Looking to build a small woodshop, starting out with personal, friends and family projects. After some catching up and current practice, Id like to start working for paid projects.

My dad's got some land(outside city limits) I can use for a small shop, maybe to start out at 20footx30foot. With me eventually wanting to be a business, I want to build the shop, as if it was in city limints, only .5 mile from the scity limit at the moment. Ill be building the shop my self.

what do I need to look at:

1.Building to city and state code? Did find out, if under 2500 sq feet, fire code. I can build on said land.
2. So many inches per stationary tool, Id start out with just table saw, a banch, and power hand tools and work space.
3. Can I get an LLC for a woodshop
4. what about chemicals.
5. Business plan.

thanks


----------



## crank49 (Apr 7, 2010)

Since you are outside of city limits, consider where you will get utilities.

1. Power: how far utility company will run line to shop, 1 phase or 3 phase? deposite, contract for minimum service.

2. Water: well, spring, or public utility company? cost of tap into public utility, service line installation, deposite and contract for minimum service.

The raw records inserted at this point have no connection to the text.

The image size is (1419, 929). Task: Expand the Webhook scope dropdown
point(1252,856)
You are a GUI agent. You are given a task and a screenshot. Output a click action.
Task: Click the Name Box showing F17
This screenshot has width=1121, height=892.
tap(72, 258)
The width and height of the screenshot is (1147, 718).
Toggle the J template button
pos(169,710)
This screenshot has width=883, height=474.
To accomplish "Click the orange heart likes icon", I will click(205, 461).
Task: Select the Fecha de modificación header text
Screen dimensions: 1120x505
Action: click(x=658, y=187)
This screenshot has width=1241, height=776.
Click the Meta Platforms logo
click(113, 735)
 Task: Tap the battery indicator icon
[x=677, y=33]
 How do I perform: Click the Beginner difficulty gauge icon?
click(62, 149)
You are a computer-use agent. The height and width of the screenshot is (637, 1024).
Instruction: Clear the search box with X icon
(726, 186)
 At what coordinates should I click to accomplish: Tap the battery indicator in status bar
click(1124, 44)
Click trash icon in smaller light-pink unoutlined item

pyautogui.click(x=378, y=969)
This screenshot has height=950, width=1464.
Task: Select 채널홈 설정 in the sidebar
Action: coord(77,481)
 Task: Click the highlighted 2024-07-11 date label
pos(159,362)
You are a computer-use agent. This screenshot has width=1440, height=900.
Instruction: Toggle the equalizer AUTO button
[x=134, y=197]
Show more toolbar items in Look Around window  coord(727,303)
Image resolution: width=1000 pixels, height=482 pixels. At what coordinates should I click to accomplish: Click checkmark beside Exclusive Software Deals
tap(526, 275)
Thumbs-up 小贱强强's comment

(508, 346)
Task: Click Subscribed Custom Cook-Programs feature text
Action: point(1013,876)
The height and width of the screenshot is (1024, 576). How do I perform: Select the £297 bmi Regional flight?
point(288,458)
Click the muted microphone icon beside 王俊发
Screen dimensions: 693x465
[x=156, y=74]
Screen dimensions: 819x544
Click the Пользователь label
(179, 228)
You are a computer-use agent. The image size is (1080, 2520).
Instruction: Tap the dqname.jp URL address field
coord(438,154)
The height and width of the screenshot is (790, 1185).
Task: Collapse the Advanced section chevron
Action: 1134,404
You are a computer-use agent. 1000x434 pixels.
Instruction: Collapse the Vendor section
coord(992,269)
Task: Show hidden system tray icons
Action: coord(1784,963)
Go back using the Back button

Or, if well or spring, cost of pump, tank, and filter.

3. Sewer: what comes in has to go out. Same as above. If you have to go to a septic tank, can you get a permit? has land been perk tested.

Besides having utilities, is this location a good place for doing business? Will potential customers be able to find you, is it visable to trafic? If you put up a sign will anybody see it?

If you want to do this as an income making business, are you prepared to support it and yourself for a few years until it might be able to show a profit? Have a "plan B" in case it never shows a profit. I have been a business owner for 12 years and am just now beginning to show a profit; have always had to have a day job to live on.


----------



## helluvawreck (Jul 21, 2010)

If you don't have much money you might consider working for someone else for a while if you can find the work. Save up your money as you work and buy tools and machinery as the opportunity arises. To start a business you will need some cash to get you through in the beginning stages else you will be under capitalized and will pay a heavy price - it may even cause your business to fail when other wise it might have succeeded. By working for someone else for a while you can learn a lot and get a lot of experience - especially if they take an interest in you. Whatever you do I wish you the best because times are really hard right now. God Bless.


----------



## Bertha (Jan 10, 2011)

When I moved to WV less than a year ago, I was looking at large expanses of property outside of the city limits. I was planning to have a shop erected on my property simply for hobby purposes. By the time I figured out 1) - 3) in Crank's post, I abandoned the idea and bought a home within city limits. It was going to be a headache, an expensive headache, and no one was particularly interested in helping me. I think Crank raises excellent points to consider.


----------



## Grandpa (Jan 28, 2011)

If you could work in for a business like you are wanting to build you could see the needs first hand. The tools, the building etc. That could be worth as much as you make working.


----------



## auggy53 (Jan 23, 2011)

as a retired carpenter ive seen lots of people start a business , thats the easy part . staying in business is the hard part ! best of luck


----------